Background and Advocacy

On March 9, 2024, President Biden released his budget request for FY25 which included $8.2 billion for IHS and proposed mandatory funding for IHS from FY 2026 to FY 2034 to the amount of $288.9 billion over-ten years as well as exempting IHS from sequestration. This mandatory formula would culminate in $42 billion for IHS in FY 2033, to account for inflation, staffing increases, long-COVID treatment, and construction costs. On March 11, 2024, IHS published their FY 2024 Congressional Justification with the full details of the President’s Budget, which includes $95 million for urban Indian health – a 5% increase above the FY 2024 enacted amount of $90.42 million.

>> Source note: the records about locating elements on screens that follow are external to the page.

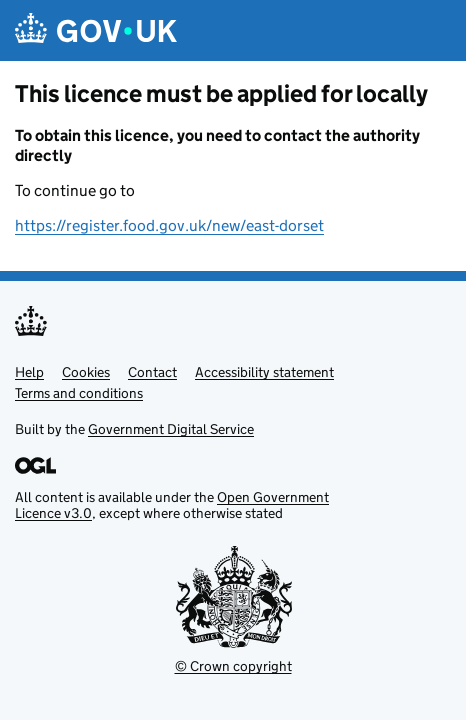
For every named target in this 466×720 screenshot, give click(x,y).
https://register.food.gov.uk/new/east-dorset (169, 225)
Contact (152, 372)
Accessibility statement (264, 372)
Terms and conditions (79, 393)
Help (29, 372)
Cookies (86, 372)
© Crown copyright (233, 666)
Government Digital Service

NCUIH also requested full funding for urban Indian health for FY 2025 at $963.5 million for urban Indian Health in FY25 in accordance with the Tribal Budget Formulation Workgroup recommendations. NCUIH requested that advance appropriations be maintained for the Indian Health Service (IHS) until mandatory funding is achieved. This budget recommendation is the result of Tribal leaders, over several decades, providing budget recommendations to phase in funding increases over 10-12 years to address growing health disparities that have largely been ignored.

On May 8, 2024, NCUIH Board Member and Executive Director of Helena Indian Alliance – Leo Pocha Clinic, Todd Wilson (Crow), testified before and submitted public witness written testimony to the House Appropriations Subcommittee on Interior, Environment, and Related Agencies regarding FY 2025 funding. NCUIH requested full funding for IHS at $53.8 billion and $ 965.3 million for Urban Indian Health for FY 2025 as requested by the Tribal Budget Formulation Workgroup (TBFWG), maintain advance appropriations for IHS, and protecting IHS from sequestration.

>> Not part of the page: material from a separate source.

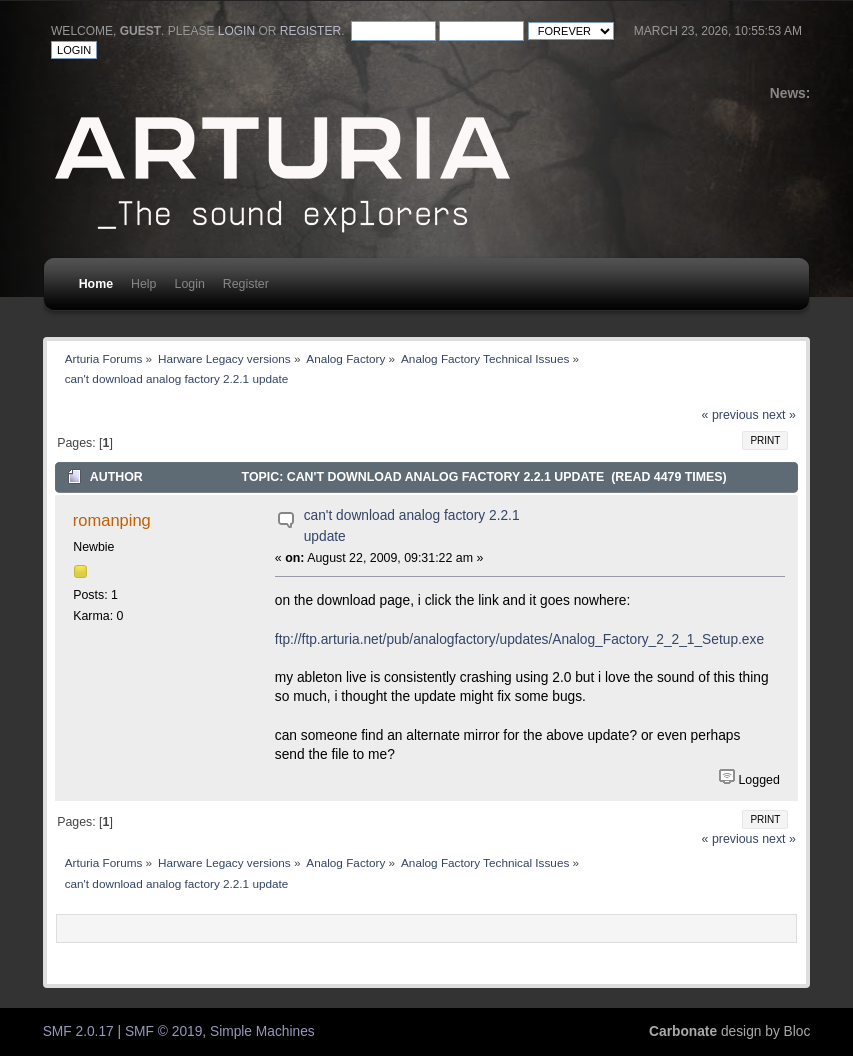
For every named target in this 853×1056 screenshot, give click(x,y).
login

NCUIH recently worked closely with Representatives Gallego and Grijalva on leading a Congressional letter signed by 52 House members to the House Committee on Appropriations for FY 2025. The letter has bipartisan support and calls for support for Urban Indian Health based on the TBFWG’s recommendation and to maintain advance appropriations for IHS until such time that authorizers move IHS to mandatory spending. On May 14, 2024, a group of 20 Senators sent a letter to the Senate Interior Appropriations Committee with the same requests.